= Tasku beacon tower =

Tasku beacon tower (Taskun pooki in Finnish) is a daymark tower located on the island of Tasku (Pocket in English) in the Raahe archipelago in the Gulf of Bothnia in Finland. The structure was built in 1853 from the plans drawn by Albin Stjerncreutz. In 1983 the Finnish Maritime Administration handed it over to the City of Raahe. Currently the city is responsible for the upkeep of this historical aid to navigation. The Tasku beacon tower is one of three historical beacon towers in the Raahe archipelago; however, only two beacon towers remain: the second one is the Iso-Kraaseli beacon tower.
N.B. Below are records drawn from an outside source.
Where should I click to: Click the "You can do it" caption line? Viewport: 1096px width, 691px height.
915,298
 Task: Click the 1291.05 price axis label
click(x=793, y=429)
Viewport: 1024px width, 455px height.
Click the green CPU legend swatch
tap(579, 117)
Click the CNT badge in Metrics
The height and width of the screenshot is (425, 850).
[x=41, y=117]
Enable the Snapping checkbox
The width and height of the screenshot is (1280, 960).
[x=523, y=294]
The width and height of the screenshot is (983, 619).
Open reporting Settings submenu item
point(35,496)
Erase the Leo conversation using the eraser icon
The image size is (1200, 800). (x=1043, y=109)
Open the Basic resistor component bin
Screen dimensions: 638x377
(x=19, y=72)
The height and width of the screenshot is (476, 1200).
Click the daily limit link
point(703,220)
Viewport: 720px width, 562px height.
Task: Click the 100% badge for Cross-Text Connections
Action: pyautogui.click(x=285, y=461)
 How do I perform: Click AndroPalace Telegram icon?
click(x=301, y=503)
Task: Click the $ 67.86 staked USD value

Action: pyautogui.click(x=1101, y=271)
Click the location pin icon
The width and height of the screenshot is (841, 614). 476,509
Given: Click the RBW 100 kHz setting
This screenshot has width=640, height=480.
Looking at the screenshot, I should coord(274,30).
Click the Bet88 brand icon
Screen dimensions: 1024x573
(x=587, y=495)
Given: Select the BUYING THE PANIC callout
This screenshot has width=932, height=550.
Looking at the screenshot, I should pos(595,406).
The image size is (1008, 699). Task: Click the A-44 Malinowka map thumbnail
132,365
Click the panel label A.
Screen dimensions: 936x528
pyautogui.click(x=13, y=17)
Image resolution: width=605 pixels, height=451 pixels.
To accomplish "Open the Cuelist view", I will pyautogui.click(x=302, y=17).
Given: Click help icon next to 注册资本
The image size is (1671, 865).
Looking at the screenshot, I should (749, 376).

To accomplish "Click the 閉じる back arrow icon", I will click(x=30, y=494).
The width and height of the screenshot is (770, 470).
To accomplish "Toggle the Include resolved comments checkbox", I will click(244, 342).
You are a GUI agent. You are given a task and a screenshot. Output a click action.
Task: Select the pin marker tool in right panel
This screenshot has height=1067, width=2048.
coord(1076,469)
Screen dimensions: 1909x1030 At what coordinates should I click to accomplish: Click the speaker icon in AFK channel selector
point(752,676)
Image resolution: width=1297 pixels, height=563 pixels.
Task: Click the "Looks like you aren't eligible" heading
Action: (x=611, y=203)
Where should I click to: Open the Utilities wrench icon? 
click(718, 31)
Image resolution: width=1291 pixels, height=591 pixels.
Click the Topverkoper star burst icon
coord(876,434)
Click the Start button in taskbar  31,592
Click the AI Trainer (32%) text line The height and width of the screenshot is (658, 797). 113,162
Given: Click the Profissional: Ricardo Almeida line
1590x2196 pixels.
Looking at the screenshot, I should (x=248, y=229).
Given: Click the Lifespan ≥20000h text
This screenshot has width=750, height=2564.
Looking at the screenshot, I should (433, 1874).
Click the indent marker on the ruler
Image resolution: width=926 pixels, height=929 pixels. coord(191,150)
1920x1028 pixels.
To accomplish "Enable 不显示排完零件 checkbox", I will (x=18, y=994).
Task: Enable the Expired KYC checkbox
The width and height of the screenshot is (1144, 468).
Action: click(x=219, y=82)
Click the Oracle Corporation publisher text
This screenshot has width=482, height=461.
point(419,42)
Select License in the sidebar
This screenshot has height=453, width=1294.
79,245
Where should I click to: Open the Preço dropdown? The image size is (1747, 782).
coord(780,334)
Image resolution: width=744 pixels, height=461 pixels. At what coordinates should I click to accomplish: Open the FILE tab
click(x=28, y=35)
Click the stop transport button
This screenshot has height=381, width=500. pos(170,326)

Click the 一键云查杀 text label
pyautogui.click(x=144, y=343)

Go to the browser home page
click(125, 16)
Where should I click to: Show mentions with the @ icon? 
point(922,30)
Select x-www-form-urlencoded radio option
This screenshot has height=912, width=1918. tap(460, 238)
The tower is made of wood and supported by a wooden central column measuring 1.5 meters (5 feet) around. The tower consists of a square bottom section, followed by a pyramidal top section. The top marker is a wooden cross, rising 19.2 meters (63 feet) above sea level. The tower is painted yellow. The beacon tower has historical cultural heritage and is a part of Finnish maritime building heritage.

The city of Raahe reconditioned and repainted the beacon in 2002–2003. The restoration was honored by the Finnish Lighthouse Society in 2004.

The beacon tower was not the first daymark on Tasku Island. There has been a daymark built in the 1650s of unknown proportions; also, its characteristics are unknown.

==Sources==
- Finnish Lighthouse Society: Daybeacons of Raahe, February 2005 (in Finnish)
- City of Raahe: Ookko kuullu? Taskun pooki (in Finnish)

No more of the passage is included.